━━━━━ Estratto del documento

Ad esempio non si comprende perché la ristorazione in presenza possa essere consentita all’ora di pranzo e non, con le medesime precauzioni e cautele, a cena. Forse c’è un motivo ma nessuno lo ha compreso perché l’idea che a cena ci sia una presenza maggiore di giovani che possono determinare assembramenti pericolosi è tutta ipotetica, anche perché i giovani non sono grandi frequentatori dei ristoranti, più delle pizzerie e, ancor più, dei locali che servono aperitivi “rinforzati”, sostitutivi delle cene. In ogni caso sembra che certe misure siano state decise perché non si ha fiducia dei controlli affidati alle Forze dell’Ordine, comprese le Polizie Municipali.

Ad esempio è parso a molti incomprensibile, nelle fasi di chiusura totale, il divieto di recarsi nelle seconde case, ciò che avrebbe consentito un distanziamento dei componenti delle famiglie, mentre si è imposta una concentrazione nelle abitazioni di persone che, nel corso della giornata, in condizioni normali sono spesso fuori per lavoro e studio. Una concentrazione che ha prodotto anche situazioni di pesanti contrasti con risvolti psicologici non indifferenti.

C’è poi da dire dello stillicidio quotidiano delle inefficienze denunciate dai giornali, autentici sprechi come quelli dell’acquisto delle mascherine o dei banchi con le rotelle o di quelli che presuppongono che lo studente usi la destra con l’effetto di penalizzare i mancini. Tutto materiale che, si sente dire, in molti casi è stato destinato ai depositi dai quali sono stati riportati in servizio i vecchi banchi.

━━━━━━━━━━
━━━━━ Record archiviati

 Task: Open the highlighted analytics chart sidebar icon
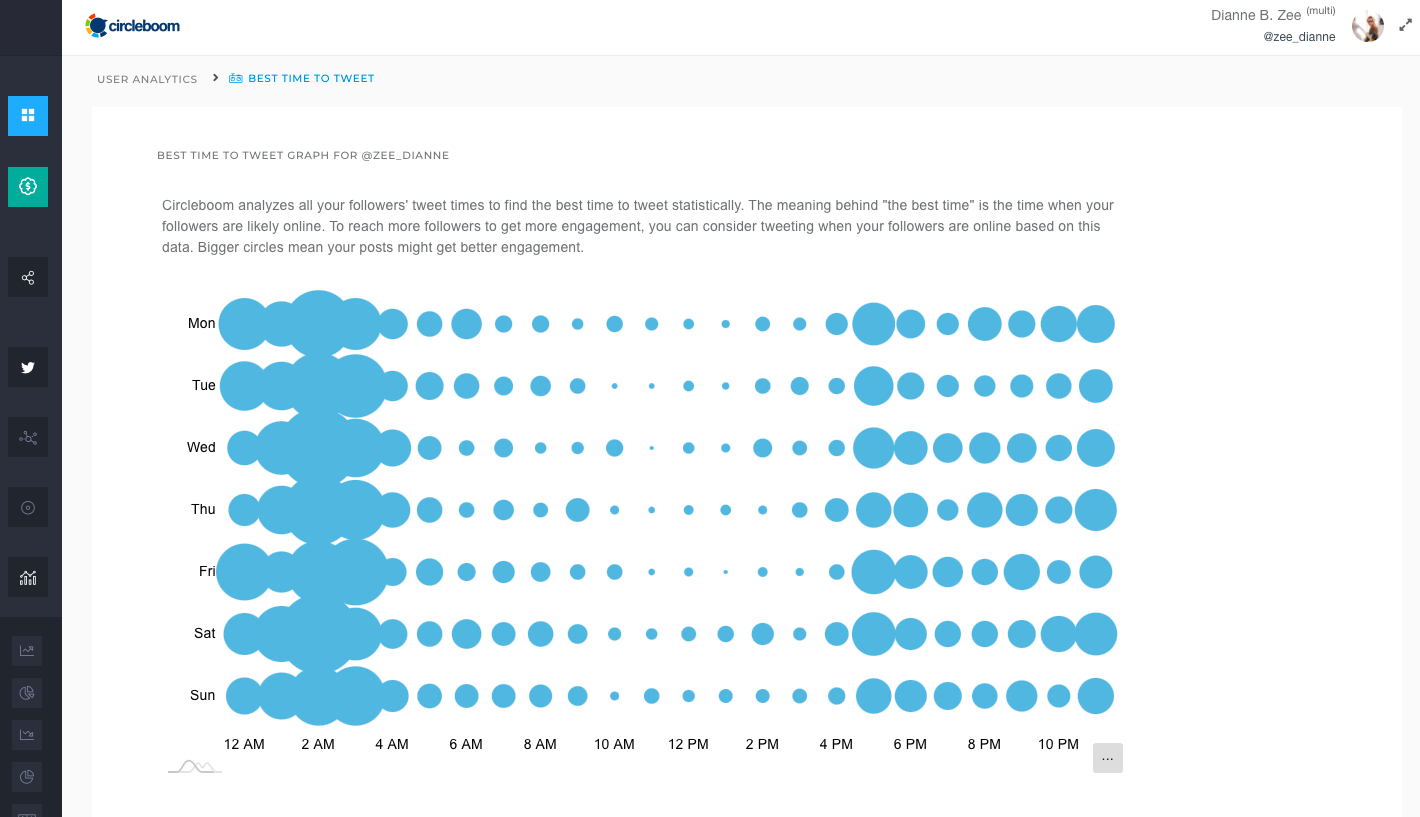coord(27,577)
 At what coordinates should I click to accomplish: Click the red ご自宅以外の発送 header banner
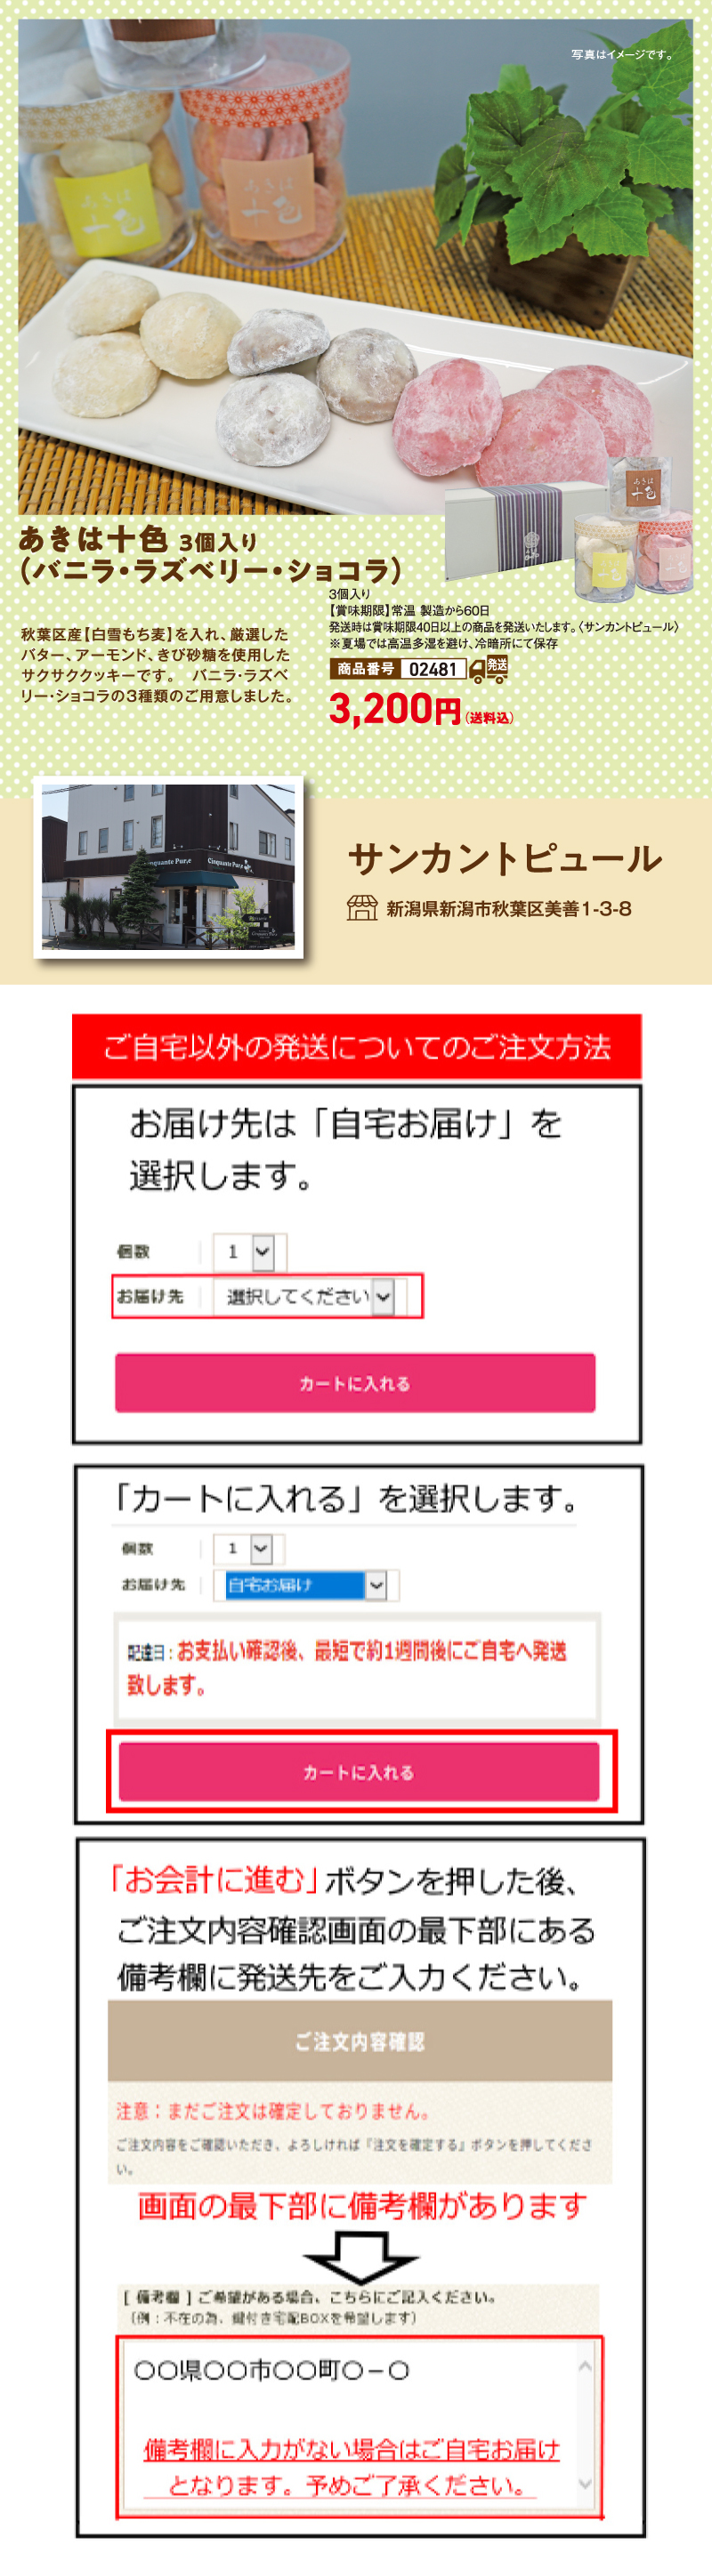356,1047
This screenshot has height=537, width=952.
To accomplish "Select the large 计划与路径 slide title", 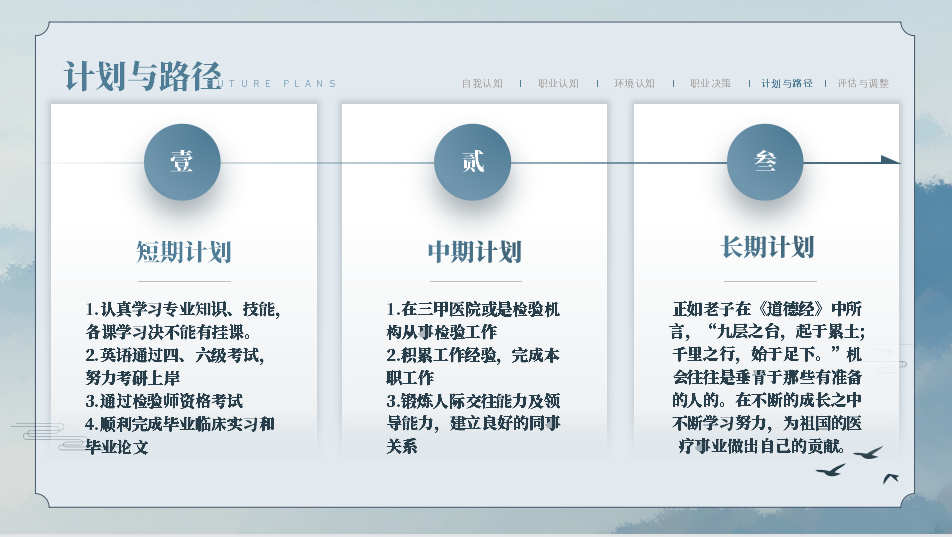I will click(142, 76).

━━━━━━━━━━

Cosa fare | Ricopia parola per parola tutto il passo dell'estratto che va da "Ad esempio è" giù fino a "i vecchi banchi.". I record sono materiale a sé, distinto dall'estratto.

Soluzione |
Ad esempio è parso a molti incomprensibile, nelle fasi di chiusura totale, il divieto di recarsi nelle seconde case, ciò che avrebbe consentito un distanziamento dei componenti delle famiglie, mentre si è imposta una concentrazione nelle abitazioni di persone che, nel corso della giornata, in condizioni normali sono spesso fuori per lavoro e studio. Una concentrazione che ha prodotto anche situazioni di pesanti contrasti con risvolti psicologici non indifferenti.

C’è poi da dire dello stillicidio quotidiano delle inefficienze denunciate dai giornali, autentici sprechi come quelli dell’acquisto delle mascherine o dei banchi con le rotelle o di quelli che presuppongono che lo studente usi la destra con l’effetto di penalizzare i mancini. Tutto materiale che, si sente dire, in molti casi è stato destinato ai depositi dai quali sono stati riportati in servizio i vecchi banchi.